• _INSTRUCTIONS_:
A. Answer these questions using the posts on calculations and hardware, one line per answer, marked the same way:
(i) What does the writer say bc chokes on?
(ii) What does 0137 mean in the IEEE-488 documentation?
(iii) About how much did the writer pay for the 468 scope?
B. Transcribe the part of the posts on calculations and hardware that opens with the words containing "Comment Re:Octal (Score" and closes with "syntax of course.".
C. Write the next part of the posts on calculations and hardware, picking up after the last sentence shown.

Comment GCC (Score 1) 776

I used to just write 5-line C programs for calculating stuff. Faster than figuring out where I've misplaced the calculator this time, besides, bc chokes on floating-point numbers.

Now I've automated this but the junk-filter doesn't want to show it here.

Good for throwaway calculations

Besides those, there are certain formulae that recur (transistor biasing, 4040 frequency division, LM317 voltage regulator resistors....) so that these grew into smaller complete programs from the early start.

Comment Re:Octal (Score 1) 599

No, still in use, but these aren't counting. It's not like one goes chmod 000, chmod 001, chmod 002 ... . Instead there are distinct ones that recur, umask 002, umask 022, chmod 400, chmod 640, chmod 644, chmod 666, chmod 755, chmod 777, back in the day there were chmod 4755. This is disregarding all that use the chmod a+x style syntax of course.

Then there's the ancient but still serviceable kit using IEEE-488, which has documentation showing commands in octal, but just like chmod numbers, these are mostly with distinct meaning, 0137 is untalk, 044 is Listen address 4 etc.

Complex numbers on the other hand...

Hardware Hacking

Journal Journal: Hardware notes, updates

So I've dusted off the 468 scope again, the one I bought for 40 kroner or so, some years ago and had another investigation of its malfunction. It looks like there is something wrong with the ROMs as it doesn't get very far from start-up to halt. (pins 29 and 33 on the 8085 going both LOW). I've managed to find some memory dumps of these on the Internet, so I'll try burning 2764s and connecting these, then see what happens next.

• _RECORD EXCERPTS_:
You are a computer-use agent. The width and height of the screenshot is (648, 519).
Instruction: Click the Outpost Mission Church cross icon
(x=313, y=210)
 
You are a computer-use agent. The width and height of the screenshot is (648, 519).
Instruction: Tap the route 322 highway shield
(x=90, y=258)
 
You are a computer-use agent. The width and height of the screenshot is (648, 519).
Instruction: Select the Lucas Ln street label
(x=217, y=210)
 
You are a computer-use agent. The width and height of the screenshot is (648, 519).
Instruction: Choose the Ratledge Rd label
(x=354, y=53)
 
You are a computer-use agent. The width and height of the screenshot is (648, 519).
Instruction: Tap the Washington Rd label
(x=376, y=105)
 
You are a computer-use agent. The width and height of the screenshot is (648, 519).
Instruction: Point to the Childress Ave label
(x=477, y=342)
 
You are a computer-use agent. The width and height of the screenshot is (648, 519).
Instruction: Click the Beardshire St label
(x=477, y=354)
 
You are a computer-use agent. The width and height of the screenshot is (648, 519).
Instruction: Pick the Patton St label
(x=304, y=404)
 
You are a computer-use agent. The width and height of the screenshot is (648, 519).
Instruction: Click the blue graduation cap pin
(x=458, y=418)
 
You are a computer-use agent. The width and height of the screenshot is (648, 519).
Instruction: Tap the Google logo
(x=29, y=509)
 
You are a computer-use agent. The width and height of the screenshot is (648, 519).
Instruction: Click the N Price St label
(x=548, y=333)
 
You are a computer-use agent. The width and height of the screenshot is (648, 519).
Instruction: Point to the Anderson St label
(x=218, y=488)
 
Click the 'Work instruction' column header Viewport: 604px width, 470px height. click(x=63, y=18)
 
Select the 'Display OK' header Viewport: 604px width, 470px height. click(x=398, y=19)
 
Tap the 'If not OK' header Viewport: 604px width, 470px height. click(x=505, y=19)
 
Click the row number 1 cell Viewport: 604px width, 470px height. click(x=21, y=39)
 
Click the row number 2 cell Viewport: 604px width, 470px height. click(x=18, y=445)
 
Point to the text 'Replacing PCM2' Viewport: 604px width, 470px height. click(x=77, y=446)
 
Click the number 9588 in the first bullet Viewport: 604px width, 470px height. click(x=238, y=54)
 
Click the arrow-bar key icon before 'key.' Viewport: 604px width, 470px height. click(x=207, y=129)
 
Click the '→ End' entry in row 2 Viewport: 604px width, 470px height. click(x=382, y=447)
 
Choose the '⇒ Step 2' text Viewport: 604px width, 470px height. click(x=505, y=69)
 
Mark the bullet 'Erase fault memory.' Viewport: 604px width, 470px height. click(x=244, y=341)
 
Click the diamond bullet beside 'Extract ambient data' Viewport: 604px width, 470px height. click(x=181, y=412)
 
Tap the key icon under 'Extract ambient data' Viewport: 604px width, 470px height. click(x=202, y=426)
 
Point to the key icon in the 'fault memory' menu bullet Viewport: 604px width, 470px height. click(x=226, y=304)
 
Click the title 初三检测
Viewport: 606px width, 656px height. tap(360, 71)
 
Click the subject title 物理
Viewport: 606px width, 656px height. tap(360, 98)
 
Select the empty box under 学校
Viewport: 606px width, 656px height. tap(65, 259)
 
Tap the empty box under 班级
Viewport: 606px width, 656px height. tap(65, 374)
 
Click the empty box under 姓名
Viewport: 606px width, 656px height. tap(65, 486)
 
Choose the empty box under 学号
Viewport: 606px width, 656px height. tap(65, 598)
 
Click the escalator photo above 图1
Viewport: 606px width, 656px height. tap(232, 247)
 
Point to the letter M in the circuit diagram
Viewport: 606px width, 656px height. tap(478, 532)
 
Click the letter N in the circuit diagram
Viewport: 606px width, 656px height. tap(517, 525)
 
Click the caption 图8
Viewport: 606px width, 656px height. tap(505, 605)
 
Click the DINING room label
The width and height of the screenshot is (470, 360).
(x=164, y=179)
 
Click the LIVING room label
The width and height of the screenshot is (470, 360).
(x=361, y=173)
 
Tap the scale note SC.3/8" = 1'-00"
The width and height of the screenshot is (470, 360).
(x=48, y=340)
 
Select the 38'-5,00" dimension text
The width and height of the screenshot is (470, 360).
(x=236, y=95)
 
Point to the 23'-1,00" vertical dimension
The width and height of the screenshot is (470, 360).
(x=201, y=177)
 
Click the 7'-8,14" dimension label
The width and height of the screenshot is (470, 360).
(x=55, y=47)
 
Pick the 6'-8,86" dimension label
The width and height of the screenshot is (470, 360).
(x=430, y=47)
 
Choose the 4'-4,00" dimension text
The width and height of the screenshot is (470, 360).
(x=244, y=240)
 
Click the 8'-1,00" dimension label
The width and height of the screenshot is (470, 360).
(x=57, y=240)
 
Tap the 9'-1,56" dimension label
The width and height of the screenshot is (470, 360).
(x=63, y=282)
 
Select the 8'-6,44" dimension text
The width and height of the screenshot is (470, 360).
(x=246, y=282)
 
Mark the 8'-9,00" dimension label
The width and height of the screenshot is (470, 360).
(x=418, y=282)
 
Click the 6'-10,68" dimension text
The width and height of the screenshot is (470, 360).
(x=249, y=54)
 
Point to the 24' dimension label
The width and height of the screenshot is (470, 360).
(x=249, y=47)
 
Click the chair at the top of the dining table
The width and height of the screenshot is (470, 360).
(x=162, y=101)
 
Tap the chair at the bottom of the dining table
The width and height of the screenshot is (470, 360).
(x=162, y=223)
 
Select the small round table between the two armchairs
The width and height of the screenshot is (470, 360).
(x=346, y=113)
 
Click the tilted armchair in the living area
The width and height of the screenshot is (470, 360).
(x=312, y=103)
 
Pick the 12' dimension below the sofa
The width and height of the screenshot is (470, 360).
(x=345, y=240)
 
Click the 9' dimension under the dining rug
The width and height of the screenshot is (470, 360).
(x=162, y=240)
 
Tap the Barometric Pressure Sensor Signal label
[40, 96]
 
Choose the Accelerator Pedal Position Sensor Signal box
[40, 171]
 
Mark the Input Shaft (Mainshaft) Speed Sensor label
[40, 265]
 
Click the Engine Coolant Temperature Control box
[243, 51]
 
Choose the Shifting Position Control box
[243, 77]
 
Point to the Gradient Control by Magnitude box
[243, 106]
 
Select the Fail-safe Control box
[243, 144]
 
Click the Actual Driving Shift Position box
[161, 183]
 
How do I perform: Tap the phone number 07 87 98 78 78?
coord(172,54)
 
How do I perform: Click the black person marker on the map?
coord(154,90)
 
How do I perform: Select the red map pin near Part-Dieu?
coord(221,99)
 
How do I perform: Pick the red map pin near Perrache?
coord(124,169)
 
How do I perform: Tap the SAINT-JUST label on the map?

• _ANSWER SET_:
A.
(i) Floating-point numbers.
(ii) Untalk.
(iii) 40 kroner or so.

B.
Comment Re:Octal (Score 1) 599

No, still in use, but these aren't counting. It's not like one goes chmod 000, chmod 001, chmod 002 ... . Instead there are distinct ones that recur, umask 002, umask 022, chmod 400, chmod 640, chmod 644, chmod 666, chmod 755, chmod 777, back in the day there were chmod 4755. This is disregarding all that use the chmod a+x style syntax of course.

C.
Comment Re:news @ 11 (Score 1) 336

This is not going to work, as there is no competing with free. If any news site starts requiring payments, most readers will go somewhere else that doesn't pay. Charging for access to a site that still emits advertisements is a very hard sell.

And if the news outlets all start charging at the same time, the readers will start reading (and writing) blogs instead. And perhaps even pay "tips" to those blogs they like.

The harder one tries to squeeze the more it will slip past one's fingers...

Comment Re:Carbon-based for a reason (Score 2, Informative) 267

Yes, and both phosphorus and arsenic are Group V, with 5 electrons in their outer shell so they can be expected to have chemical properties that are similar. But the main material of living things, carbon, will more than likely be the same, for reasons of carbon's unique abilities to form complex compounds.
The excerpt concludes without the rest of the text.